According to a recent study published by Telecoms.com, 75% of the survey respondents, which included executives from telecom industry globally, said that consumers point out privacy as the key concern of consumers living in highly-connected smart homes, followed by identity theft, fraud, and vandalism through hacking into connected devices. The survey also found that 90% of all respondents thought consumers would be willing to pay for smart-home cyber-security services.
Service Providers’ Opportunity to be Leaders in Consumer IoT Security
With consumers more in tune about the imminent need to stop bad actors, in real-time, from wreaking havoc on networks and subsequently on their IoT devices, a network-focused solution is key.

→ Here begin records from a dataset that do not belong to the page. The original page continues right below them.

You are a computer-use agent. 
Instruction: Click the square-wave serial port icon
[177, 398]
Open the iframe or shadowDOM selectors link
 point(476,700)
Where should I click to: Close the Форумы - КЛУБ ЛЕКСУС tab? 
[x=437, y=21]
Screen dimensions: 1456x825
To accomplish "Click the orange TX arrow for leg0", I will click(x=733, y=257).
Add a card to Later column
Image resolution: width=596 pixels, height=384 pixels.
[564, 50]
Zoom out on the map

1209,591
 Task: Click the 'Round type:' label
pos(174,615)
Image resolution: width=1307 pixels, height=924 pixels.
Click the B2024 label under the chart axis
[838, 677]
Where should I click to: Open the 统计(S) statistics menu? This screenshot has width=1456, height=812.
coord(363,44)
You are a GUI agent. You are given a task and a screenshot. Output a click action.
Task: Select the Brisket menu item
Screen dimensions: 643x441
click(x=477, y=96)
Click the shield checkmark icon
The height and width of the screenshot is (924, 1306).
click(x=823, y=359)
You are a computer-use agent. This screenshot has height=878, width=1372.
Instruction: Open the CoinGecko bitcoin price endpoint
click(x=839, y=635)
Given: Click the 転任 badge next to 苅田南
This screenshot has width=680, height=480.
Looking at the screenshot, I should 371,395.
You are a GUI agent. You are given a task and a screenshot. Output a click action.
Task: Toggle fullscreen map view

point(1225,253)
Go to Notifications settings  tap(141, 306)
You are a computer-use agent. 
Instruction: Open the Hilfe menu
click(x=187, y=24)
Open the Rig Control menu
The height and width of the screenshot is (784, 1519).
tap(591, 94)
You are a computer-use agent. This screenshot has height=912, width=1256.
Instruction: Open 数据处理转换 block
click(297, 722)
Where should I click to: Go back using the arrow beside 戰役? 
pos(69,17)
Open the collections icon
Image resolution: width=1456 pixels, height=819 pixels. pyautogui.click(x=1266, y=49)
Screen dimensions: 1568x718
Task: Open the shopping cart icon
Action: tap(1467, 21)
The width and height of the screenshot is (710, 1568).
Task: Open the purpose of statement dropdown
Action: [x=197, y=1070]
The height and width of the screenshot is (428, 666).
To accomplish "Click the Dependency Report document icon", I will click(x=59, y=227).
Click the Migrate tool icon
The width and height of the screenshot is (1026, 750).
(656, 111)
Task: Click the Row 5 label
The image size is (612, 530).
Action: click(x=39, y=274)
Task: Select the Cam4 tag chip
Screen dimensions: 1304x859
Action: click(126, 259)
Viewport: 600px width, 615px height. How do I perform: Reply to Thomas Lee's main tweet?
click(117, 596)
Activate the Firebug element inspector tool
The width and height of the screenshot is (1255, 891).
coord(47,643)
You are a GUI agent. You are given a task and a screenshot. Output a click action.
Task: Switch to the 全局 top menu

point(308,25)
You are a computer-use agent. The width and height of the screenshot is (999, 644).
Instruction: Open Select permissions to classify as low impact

This is where Internet Service Providers have an opportunity to cater to this growing consumer need for connected home security, by delivering targeted and network-based security solutions to secure both home networks and connected devices. Being their customers’ Customer Premise Equipment (CPE) providers means ISPs already enjoy the advantage of an existing relationship with their customers. As a result, these providers are uniquely positioned to offer a comprehensive security solution for the smart home, without requiring the end user to do anything. By simply deploying security agents directly on their CPE, service providers can offer their customers the peace of mind of knowing that they are protected at the network/ router level. Furthermore, most ISPs also serve as their consumers’ mobile operators, which allows them to deploy similar solutions on their network, resulting in a converged solution that protects the end users’ homes and mobiles without them having to take any action, such as installing an app.
In light of the growing security concerns, industry professionals are already planning to actively deliver IoT security services, according to the afore-mentioned Telecoms.com survey, where 56% of respondents saw IoT as an important driver to expand their service portfolio, and 46% saw it as a significant channel to deliver new revenues.
Clearly, service providers are uniquely positioned to lead the consumer IoT security market. The question is who will build the most sustainable business models to address this opportunity.